There have been conmen and cheats, cardsharps, and crooks but when it comes to deception and trickery few could match the style of international conman Victor Lustig.
Victor Lustig was the king of conmen with forty-five known aliases and nearly fifty arrests in the United States alone. He was born in 1890 in Czechoslovakia. Though brilliant as a child, he turned to a life of crime, excelling in gambling, card games and scams.
Lustig became a riverside gambler plying the various cruise boats that invariably consisted of the rich and famous. Here he met other experts and under their tutelage fine-tuned his skills.
In 1922, Lustig landed in Missouri, USA and decided to lease a farmhouse, which a Missouri bank had reclaimed from its owner for failing to pay back debts to the bank. Assuming the role of a rich Count, Lustig approached the bank with a riches to rags story and how he wanted to settle down and work on a farm.
As proof of his intentions, Lustig offered $22,000 in bonds to the bank and also convinced the bank to exchange an additional $10,000 of bonds for cash. The bankers gladly obliged. However, Lustig switched the envelopes and made off with both bonds and cash.
The bankers hired a private detective who traced him to New York city. While bringing him back Lustig convinced the bankers that if they did press charges, the negative publicity would cause a run on the bank by its depositors.
To top it all, Lustig insisted that the bank give him $1000 for the inconvenience that the arrest had caused him and then coolly walked away with the loot.
Lustig then moved to Canada on ‘business’ where he conned another banker into placing bets on ‘sure fire’ wins in horse racing. Having won over the banker’s confidence with a few such wins, Lusting pressed the banker to make a largish bet. Naturally Lustig walked away with the money.

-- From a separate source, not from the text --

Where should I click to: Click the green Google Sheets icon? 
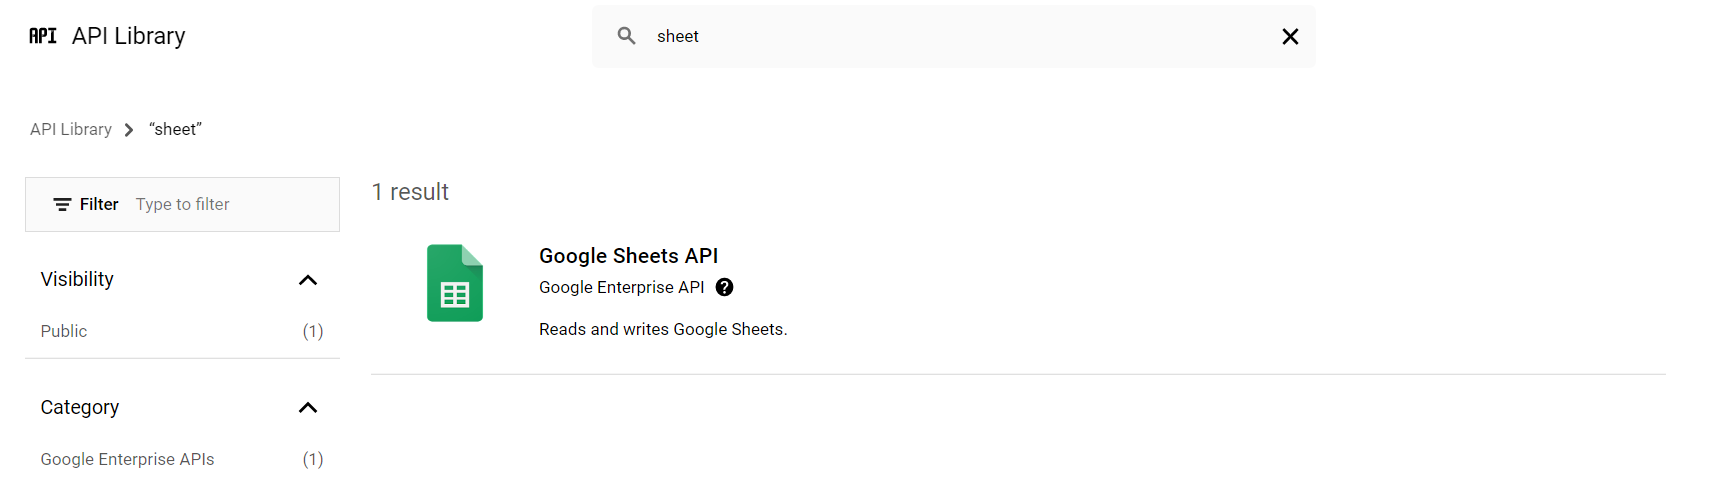tap(455, 283)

The scam that really took the cake was the selling of the Eiffel Tower (Paris’ most famous landmark built in 1889). In 1925, Lustig moved to Europe as both the US and Canadian police were after him. He shifted base to Paris in partnership with another trickster called Dapper Dan Collins.
The French government was at that time trying to get the Eiffel Tower repaired. Newspapers covering it also mentioned in passing that the cost of repair were more than the cost of tearing down the tower.
Lustig immediately hit upon a terrific scam. He decided that he would sell the rights to tear down the tower. He then went about making elaborate precautions. First, he printed some official looking stationary. Then he sent letters to various scrap iron dealers inviting them to discuss the government contract.
During the discussion Lustig announced that the Eiffel Tower was being scrapped as in the last 35 years the steel had rusted. He invited them to submit tenders and bids and also played up on the secrecy part as it could raise a public hue and cry.
Lustig had already chosen his victim and informed him that he was winner of the bid. Lustig approached the Frenchman and indirectly hinted that he wanted a bribe before the bid could be approved. The Frenchman gladly offered him the bribe and also the tender money for the sale of the Eiffel tower.
Immediately after, Lustig and Dan Collins escaped to nearby Austria. But, the Frenchman, either due to embarrassment or shame never reported the scam and Lustig again came to Paris and sold the Eiffel Tower to another gullible dealer again!
However, Lustig’s luck ran out as the victim complained to the police. Lustig was lucky enough to be one jump ahead of the French police.
Many were the scams Lustig attempted, like the ‘money’ making machine in which one enters a real note and it duplicates itself. By this time Lustig had joined hands with a forger named William Watts. Soon they were circulating counterfeit US currency in large numbers.
In 1934, the Federal Bureau of Investigation (FBI) finally caught Lustig with thousands of counterfeit money. Put in the Federal House of Detention in New York city, Lustig however, managed to escape from prison the day before his trial.
Recaptured a month later, Lustig was sent to Alcatraz prison, in California in 1935. On March 9, 1947, Lustig contracted pneumonia and died.
Victor Lustig made full use of the adage “there’s a sucker born every minute”. Though crime never pays and the criminal is ultimately caught, conmen survive only because when it comes to the thought of making easy money, even the smartest get suckered.
Aside: If Victor Lustig was the king of conmen with forty-five known aliases and nearly fifty arrests in the United States alone, Natwarlal or to use his real name, Mithilesh Kumar Shrivastava, was his Indian counterpart. Natwarlal swindled, duped and conned people of over a crore of rupees.